24.8.2015
IT
Gazzetta ufficiale dell’Unione europea
C 279/20
Domanda di pronuncia pregiudiziale proposta dalla Court of Appeal (England & Wales) (Civil Division) l’8 giugno 2015 — Swiss International Air Lines AG/The Secretary of State for Energy and Climate Change, Environment Agency
(Causa C-272/15)
(2015/C 279/25)
Lingua processuale: l’inglese
Giudice del rinvio
Court of Appeal (England & Wales) (Civil Division)
Parti
Appellante: Swiss International Air Lines AG
Appellati: The Secretary of State for Energy and Climate Change, Environment Agency
Questioni pregiudiziali
1.
Se la decisione 377/2013/UE (1) del Parlamento europeo e del Consiglio del 24 aprile 2013 (in prosieguo: la «decisione») violi il principio generale dell’UE della parità di trattamento in quanto stabilisce una moratoria degli obblighi di restituzione di quote di emissione imposti dalla direttiva 2003/87/CE (2) del Parlamento europeo e del Consiglio del 13 ottobre 2003 (come modificata da vari strumenti, tra cui la direttiva 2008/101/CE (3) del Parlamento europeo e del Consiglio del 19 novembre 2008) concernenti i voli tra gli Stati del SEE e quasi tutti gli Stati non appartenenti al SEE, ma non estende tale moratoria ai voli tra gli Stati del SEE e la Svizzera.
2.
In caso di risposta affermativa, quale misura debba essere adottata nei confronti di un ricorrente nella posizione della Swiss International Airlines AG, che ha restituito quote di emissione in relazione a voli che hanno avuto luogo nel 2012 tra Stati del SEE e la Svizzera, affinché sia reintegrato nella posizione in cui si sarebbe trovato se non fosse stato escluso dalla moratoria dei voli tra gli Stati del SEE e la Svizzera. In particolare:
(a)
se il registro debba essere rettificato in modo da riflettere il numero inferiore di quote che detto ricorrente avrebbe dovuto restituire se i voli da o verso la Svizzera fossero stati inclusi nella moratoria;
(b)
in caso di risposta affermativa, quale azione debba intraprendere (se del caso) l’autorità competente nazionale e/o il giudice nazionale per ottenere che le quote supplementari restituite siano riassegnate a tale ricorrente;
(c)
se tale ricorrente abbia il diritto di agire nei confronti del Parlamento europeo e del Consiglio per risarcimento danni ai sensi dell’articolo 340 del TFUE, per la perdite eventualmente subite a causa della restituzione di quote supplementari in conseguenza della decisione;
(d)
se al ricorrente debba essere concessa un’altra forma di risarcimento e, in caso di risposta affermativa, quale.

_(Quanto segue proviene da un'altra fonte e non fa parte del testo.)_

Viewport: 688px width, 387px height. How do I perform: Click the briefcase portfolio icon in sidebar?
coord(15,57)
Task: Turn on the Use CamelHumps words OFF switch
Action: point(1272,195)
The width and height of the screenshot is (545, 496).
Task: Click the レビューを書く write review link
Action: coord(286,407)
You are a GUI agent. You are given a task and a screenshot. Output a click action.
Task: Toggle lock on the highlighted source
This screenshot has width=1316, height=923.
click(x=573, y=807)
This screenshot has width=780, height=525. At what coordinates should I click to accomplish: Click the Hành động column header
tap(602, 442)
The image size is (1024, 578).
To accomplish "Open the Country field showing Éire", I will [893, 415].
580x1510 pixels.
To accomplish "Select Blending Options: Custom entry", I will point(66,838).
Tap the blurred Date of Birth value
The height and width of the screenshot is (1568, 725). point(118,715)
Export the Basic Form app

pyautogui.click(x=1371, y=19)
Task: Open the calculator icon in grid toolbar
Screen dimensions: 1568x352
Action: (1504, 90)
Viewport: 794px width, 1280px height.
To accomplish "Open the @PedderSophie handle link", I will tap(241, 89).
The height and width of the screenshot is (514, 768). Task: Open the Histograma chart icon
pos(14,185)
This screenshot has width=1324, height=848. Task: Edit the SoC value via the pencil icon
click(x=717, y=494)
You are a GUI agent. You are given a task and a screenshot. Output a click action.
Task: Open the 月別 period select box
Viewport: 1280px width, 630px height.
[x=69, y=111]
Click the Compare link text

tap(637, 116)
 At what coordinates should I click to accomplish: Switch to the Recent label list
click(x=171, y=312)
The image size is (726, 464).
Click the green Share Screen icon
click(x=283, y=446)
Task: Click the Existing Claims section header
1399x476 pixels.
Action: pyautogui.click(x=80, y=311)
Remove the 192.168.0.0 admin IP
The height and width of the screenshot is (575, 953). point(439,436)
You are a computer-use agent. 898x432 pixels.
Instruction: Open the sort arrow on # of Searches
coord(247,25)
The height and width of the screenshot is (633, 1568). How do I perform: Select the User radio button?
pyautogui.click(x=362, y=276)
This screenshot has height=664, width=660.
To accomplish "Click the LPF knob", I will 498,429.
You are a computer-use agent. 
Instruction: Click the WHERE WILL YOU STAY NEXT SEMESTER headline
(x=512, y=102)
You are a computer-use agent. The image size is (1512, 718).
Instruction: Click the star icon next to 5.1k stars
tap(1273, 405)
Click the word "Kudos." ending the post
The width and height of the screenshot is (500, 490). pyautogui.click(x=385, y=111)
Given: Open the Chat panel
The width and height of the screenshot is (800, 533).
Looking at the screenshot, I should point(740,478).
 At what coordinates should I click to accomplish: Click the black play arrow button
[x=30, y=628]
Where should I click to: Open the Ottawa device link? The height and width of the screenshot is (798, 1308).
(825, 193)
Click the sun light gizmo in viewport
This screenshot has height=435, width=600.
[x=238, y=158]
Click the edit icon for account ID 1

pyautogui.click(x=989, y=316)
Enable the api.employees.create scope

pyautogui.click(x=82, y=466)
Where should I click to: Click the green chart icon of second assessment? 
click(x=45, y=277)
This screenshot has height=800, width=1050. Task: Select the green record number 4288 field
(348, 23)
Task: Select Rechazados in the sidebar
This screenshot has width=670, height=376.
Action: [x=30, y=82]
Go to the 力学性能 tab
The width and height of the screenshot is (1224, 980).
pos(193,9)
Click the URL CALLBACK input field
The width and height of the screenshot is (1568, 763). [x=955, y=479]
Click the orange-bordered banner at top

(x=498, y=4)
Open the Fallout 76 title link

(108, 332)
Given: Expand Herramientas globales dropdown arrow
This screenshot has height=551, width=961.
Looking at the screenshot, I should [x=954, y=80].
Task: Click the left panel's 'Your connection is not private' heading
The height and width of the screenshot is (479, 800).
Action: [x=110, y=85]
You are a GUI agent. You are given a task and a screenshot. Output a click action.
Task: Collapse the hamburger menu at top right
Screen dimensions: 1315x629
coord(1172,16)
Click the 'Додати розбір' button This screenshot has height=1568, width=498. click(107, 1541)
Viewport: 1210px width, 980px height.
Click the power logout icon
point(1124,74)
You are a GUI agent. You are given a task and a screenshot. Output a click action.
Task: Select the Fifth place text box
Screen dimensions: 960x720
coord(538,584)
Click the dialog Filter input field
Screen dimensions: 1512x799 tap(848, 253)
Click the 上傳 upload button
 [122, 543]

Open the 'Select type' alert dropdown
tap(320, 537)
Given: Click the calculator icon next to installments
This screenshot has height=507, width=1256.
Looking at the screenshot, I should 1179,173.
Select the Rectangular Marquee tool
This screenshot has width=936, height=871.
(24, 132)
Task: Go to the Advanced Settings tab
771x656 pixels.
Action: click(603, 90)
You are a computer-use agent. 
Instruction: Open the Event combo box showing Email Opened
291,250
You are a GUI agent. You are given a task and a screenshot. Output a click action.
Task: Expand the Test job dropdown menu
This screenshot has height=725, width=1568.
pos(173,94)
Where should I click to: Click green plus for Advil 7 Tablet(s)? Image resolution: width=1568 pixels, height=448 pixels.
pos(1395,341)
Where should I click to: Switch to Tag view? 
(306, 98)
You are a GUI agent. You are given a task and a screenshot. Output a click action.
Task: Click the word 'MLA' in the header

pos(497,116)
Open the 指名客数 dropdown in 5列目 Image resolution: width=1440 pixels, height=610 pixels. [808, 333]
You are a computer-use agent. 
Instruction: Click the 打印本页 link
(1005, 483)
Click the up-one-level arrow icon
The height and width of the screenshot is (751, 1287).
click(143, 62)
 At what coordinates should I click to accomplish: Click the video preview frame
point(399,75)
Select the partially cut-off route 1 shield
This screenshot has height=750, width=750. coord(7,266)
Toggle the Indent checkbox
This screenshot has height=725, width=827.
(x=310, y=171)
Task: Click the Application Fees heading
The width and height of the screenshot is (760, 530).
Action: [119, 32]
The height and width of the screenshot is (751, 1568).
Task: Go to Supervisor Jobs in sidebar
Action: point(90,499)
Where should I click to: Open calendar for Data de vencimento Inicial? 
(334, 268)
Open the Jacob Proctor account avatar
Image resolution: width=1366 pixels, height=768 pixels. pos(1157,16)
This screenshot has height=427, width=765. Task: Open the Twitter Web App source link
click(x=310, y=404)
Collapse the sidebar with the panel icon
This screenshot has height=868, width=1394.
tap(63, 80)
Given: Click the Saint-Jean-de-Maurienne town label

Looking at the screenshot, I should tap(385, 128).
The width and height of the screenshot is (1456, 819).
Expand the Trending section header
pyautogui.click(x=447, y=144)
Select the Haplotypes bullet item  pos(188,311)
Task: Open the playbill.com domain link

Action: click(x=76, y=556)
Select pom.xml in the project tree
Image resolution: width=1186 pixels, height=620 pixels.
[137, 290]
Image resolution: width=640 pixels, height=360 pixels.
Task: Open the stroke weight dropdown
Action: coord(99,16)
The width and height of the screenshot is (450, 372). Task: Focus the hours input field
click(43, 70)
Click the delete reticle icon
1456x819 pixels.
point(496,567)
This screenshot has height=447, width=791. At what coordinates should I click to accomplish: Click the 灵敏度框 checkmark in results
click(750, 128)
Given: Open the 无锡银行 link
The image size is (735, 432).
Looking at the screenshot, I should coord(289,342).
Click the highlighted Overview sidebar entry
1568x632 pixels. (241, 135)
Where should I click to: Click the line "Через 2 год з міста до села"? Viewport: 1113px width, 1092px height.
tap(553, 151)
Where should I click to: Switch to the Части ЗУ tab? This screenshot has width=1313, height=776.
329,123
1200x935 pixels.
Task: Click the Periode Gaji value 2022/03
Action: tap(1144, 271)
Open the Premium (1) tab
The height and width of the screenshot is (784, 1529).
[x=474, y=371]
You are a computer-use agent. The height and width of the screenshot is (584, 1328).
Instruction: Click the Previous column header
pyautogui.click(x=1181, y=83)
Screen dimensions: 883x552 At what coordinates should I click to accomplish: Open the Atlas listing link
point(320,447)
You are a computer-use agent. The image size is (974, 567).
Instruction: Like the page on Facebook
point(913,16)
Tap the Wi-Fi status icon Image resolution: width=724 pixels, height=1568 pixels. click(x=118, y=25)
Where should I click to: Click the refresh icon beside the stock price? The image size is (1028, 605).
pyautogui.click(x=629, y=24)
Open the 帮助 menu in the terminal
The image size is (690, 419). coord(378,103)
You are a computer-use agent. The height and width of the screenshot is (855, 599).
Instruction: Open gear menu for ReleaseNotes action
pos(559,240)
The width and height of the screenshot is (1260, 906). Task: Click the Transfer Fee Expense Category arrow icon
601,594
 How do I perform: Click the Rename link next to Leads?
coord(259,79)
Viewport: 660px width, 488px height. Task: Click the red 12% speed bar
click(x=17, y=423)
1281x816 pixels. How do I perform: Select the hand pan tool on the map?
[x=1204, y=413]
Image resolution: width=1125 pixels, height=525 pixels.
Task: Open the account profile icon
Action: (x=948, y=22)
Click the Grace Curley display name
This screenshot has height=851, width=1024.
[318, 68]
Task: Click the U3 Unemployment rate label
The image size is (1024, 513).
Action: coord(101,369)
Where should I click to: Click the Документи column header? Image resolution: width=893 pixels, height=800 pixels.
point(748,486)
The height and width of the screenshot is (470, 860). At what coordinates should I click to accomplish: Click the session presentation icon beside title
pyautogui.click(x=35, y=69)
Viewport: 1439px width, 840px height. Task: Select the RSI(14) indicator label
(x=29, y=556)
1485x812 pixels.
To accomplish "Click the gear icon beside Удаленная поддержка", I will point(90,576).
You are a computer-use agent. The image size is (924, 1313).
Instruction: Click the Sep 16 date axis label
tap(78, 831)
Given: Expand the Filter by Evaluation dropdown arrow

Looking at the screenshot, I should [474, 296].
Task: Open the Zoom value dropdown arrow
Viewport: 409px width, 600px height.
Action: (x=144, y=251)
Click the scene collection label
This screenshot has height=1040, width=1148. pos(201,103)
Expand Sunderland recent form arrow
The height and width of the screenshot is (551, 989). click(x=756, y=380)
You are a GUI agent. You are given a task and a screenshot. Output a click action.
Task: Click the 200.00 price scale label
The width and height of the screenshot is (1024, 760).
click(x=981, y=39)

(1) Decisione n. 377/2013/UE del Parlamento europeo e del Consiglio, del 24 aprile 2013, recante deroga temporanea alla direttiva 2003/87/CE del Parlamento europeo e del Consiglio che istituisce un sistema per lo scambio di quote di emissioni dei gas a effetto serra nella Comunità (GU L 113, pag. 1).
(2) Direttiva 2003/87/CE del Parlamento europeo e del Consiglio, del 13 ottobre 2003, che istituisce un sistema per lo scambio di quote di emissioni dei gas a effetto serra nella Comunità e che modifica la direttiva 96/61/CE del Consiglio (Testo rilevante ai fini del SEE) (GU L 275, pag. 32).
(3) Direttiva 2008/101/CE del Parlamento europeo e del Consiglio, del 19 novembre 2008, che modifica la direttiva 2003/87/CE al fine di includere le attività di trasporto aereo nel sistema comunitario di scambio delle quote di emissioni dei gas a effetto serra (Testo rilevante ai fini del SEE) (GU L 8, pag. 3).